ACTIVITY
A word-for-word copy of the entries is the goal; leave out the pictures.

Saved entries:
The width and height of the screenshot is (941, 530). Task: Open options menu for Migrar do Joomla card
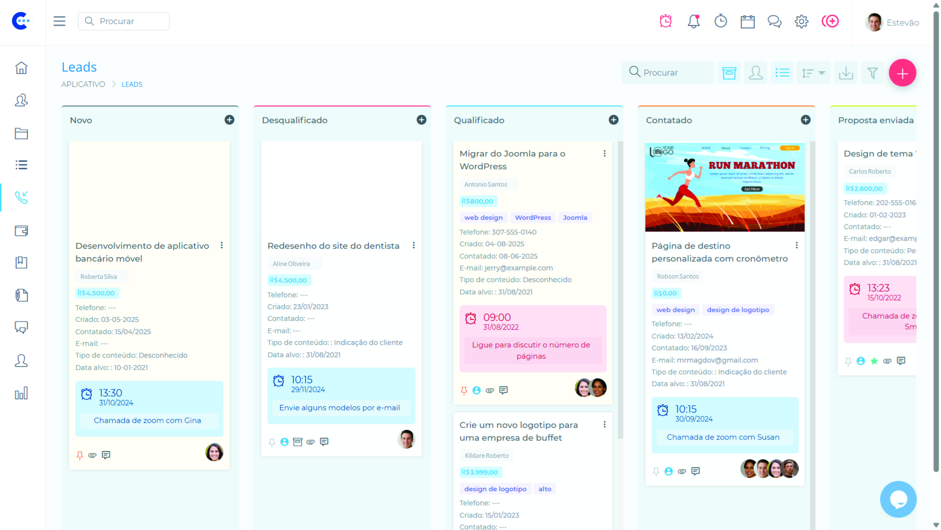click(605, 154)
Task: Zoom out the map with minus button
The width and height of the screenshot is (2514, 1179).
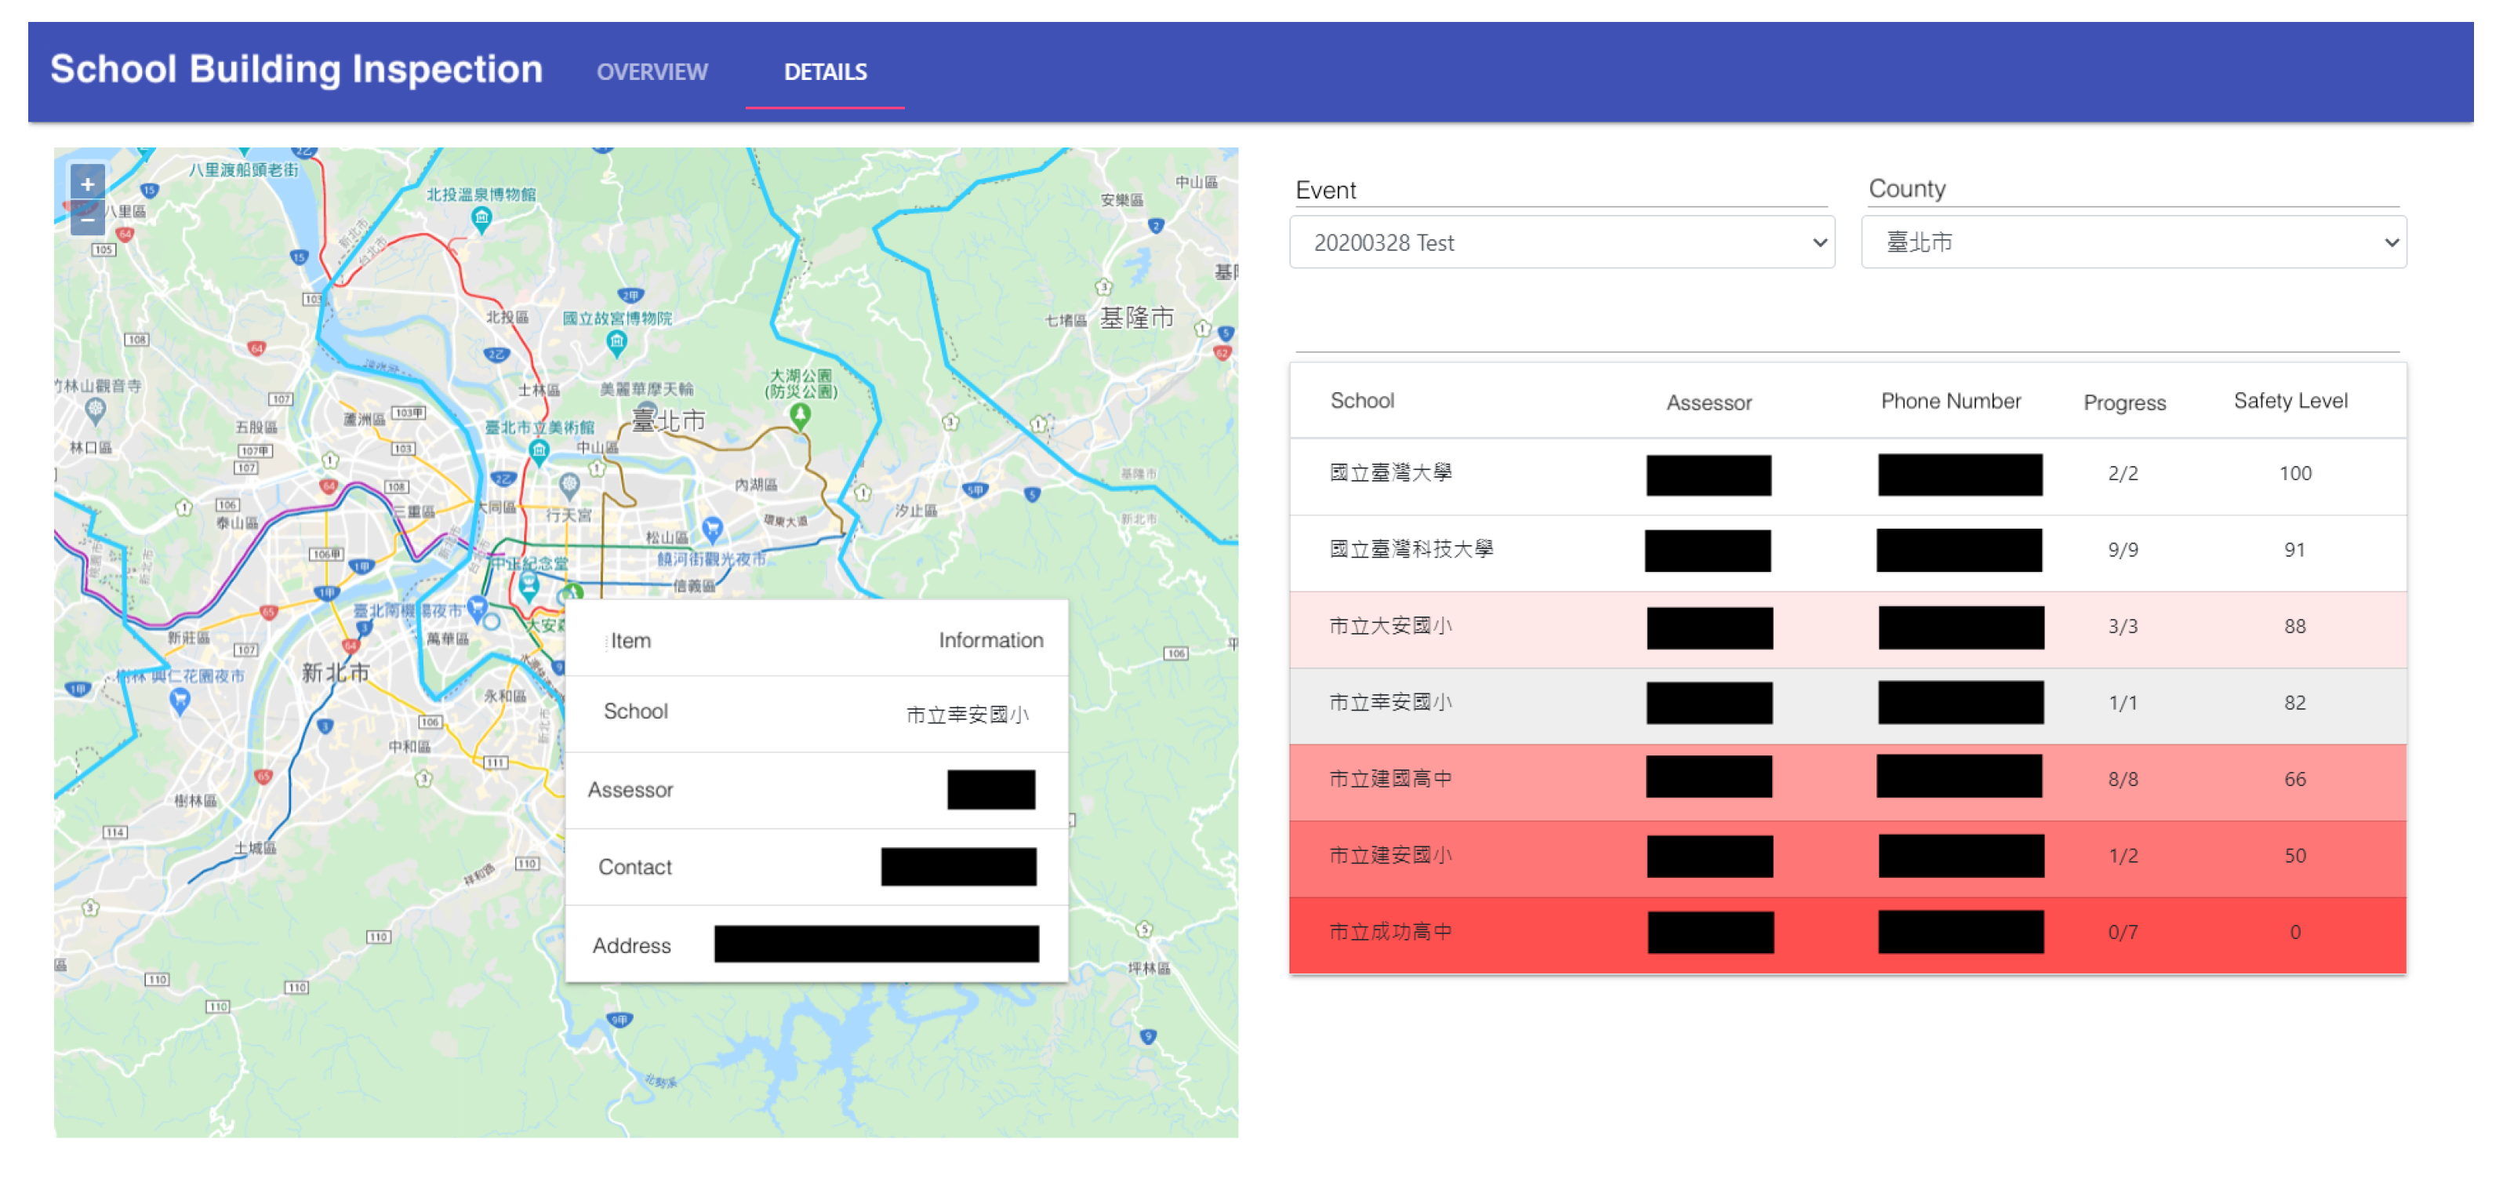Action: [87, 220]
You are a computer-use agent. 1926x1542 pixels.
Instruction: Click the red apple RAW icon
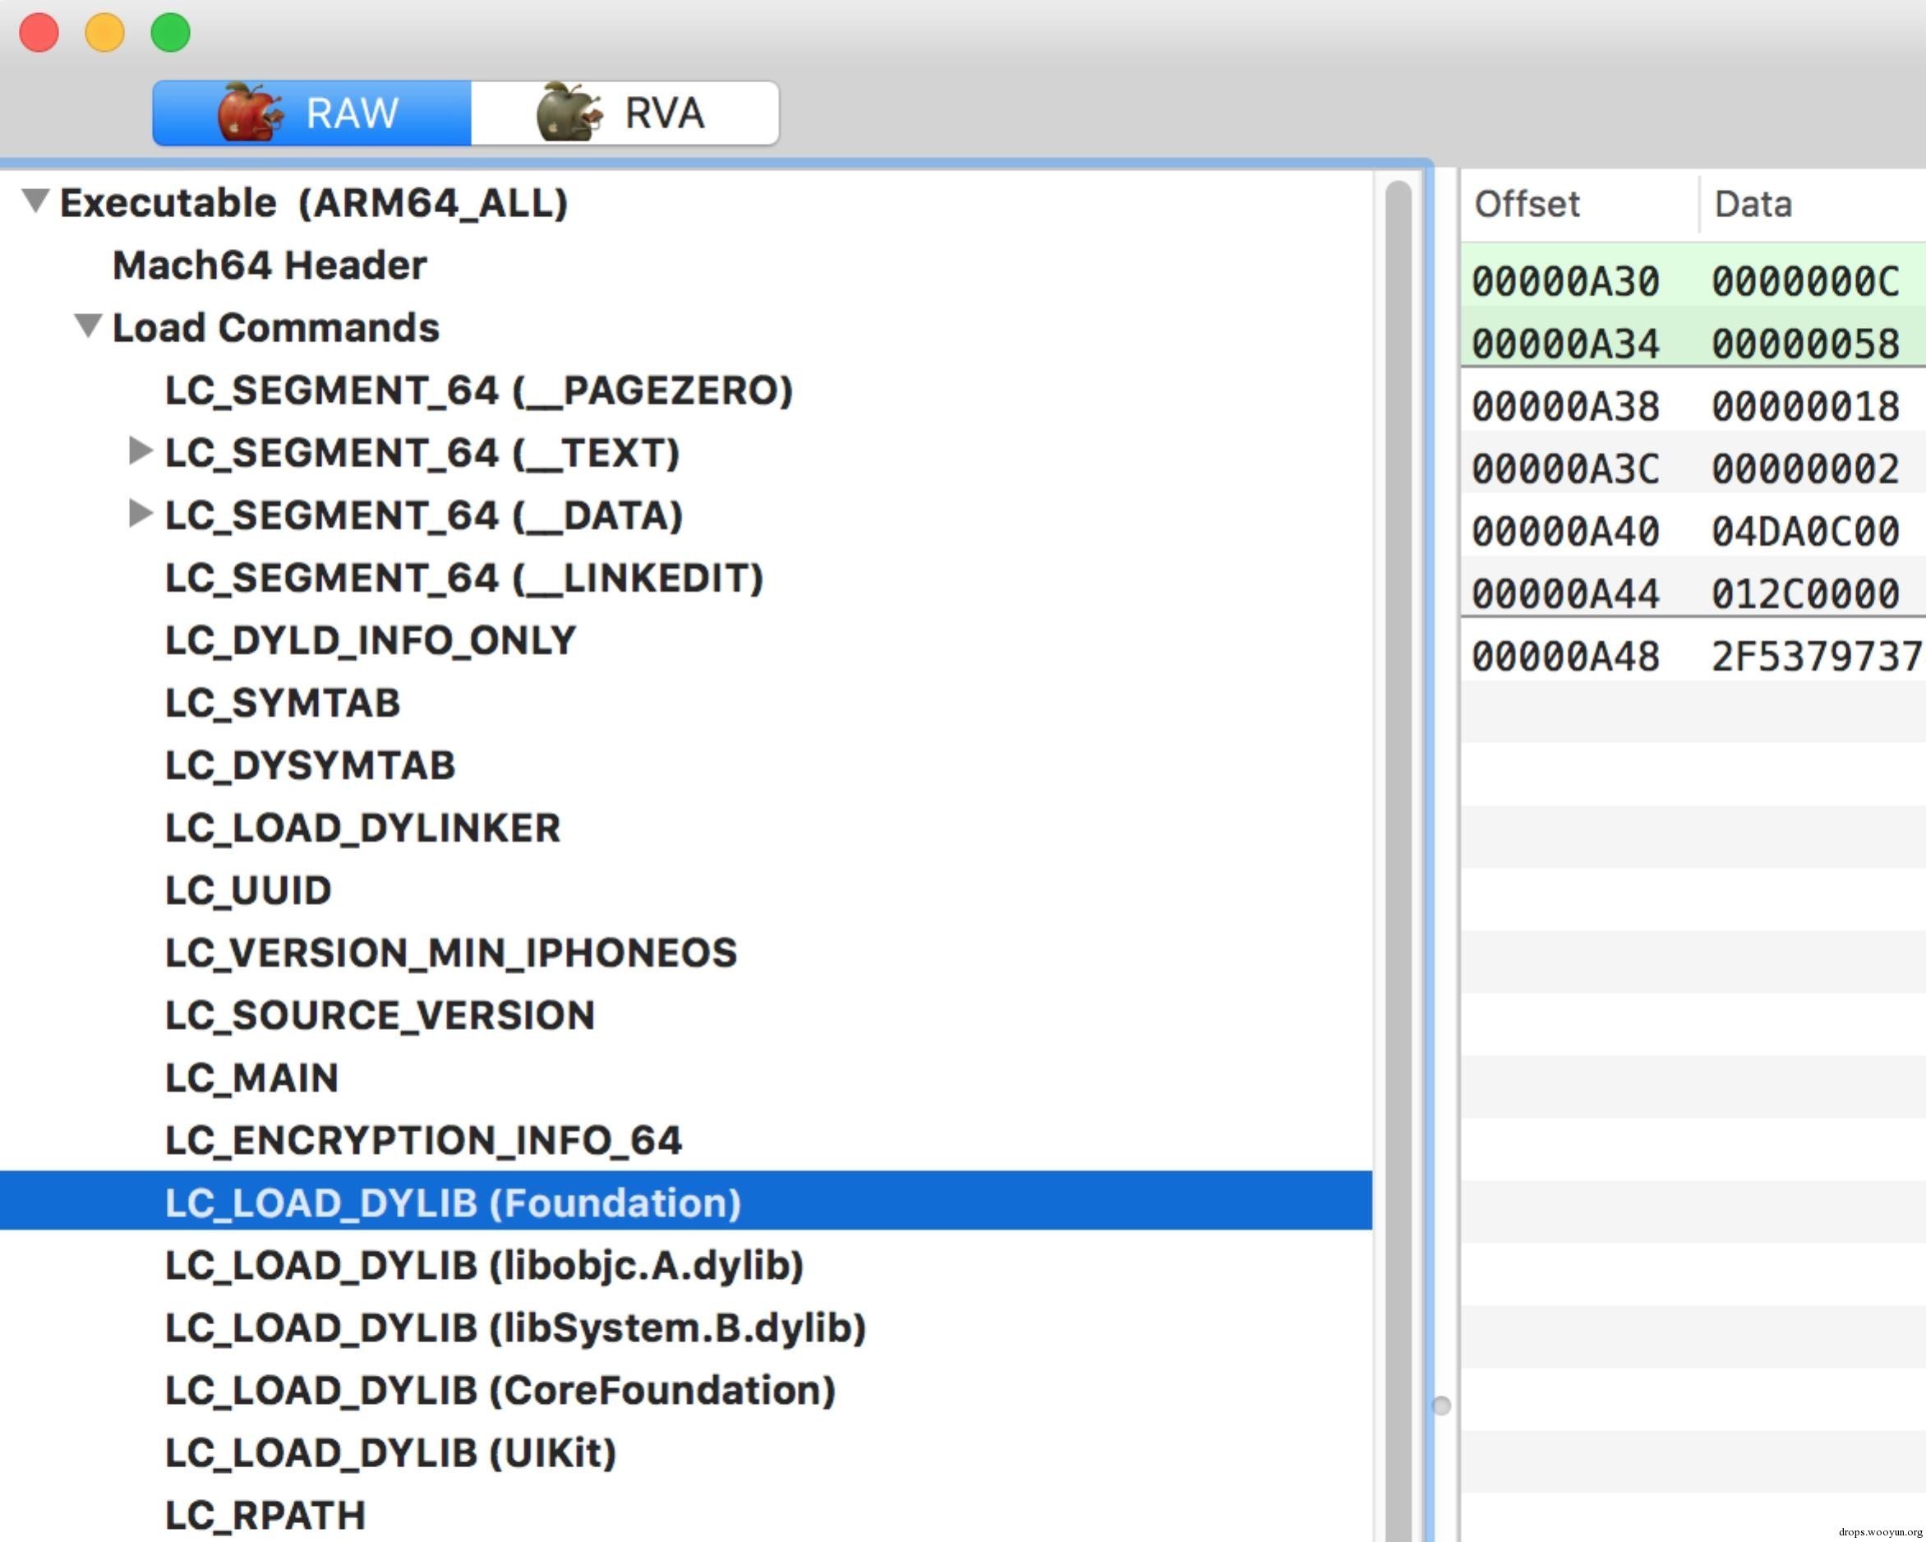pyautogui.click(x=249, y=113)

RESULT FOR THIS TASK
The width and height of the screenshot is (941, 530). Task: Open options menu for Migrar do Joomla card
click(605, 154)
Task: Zoom out the map with minus button
The width and height of the screenshot is (2514, 1179).
Action: [87, 220]
You are a computer-use agent. 1926x1542 pixels.
Instruction: Click the red apple RAW icon
pyautogui.click(x=249, y=113)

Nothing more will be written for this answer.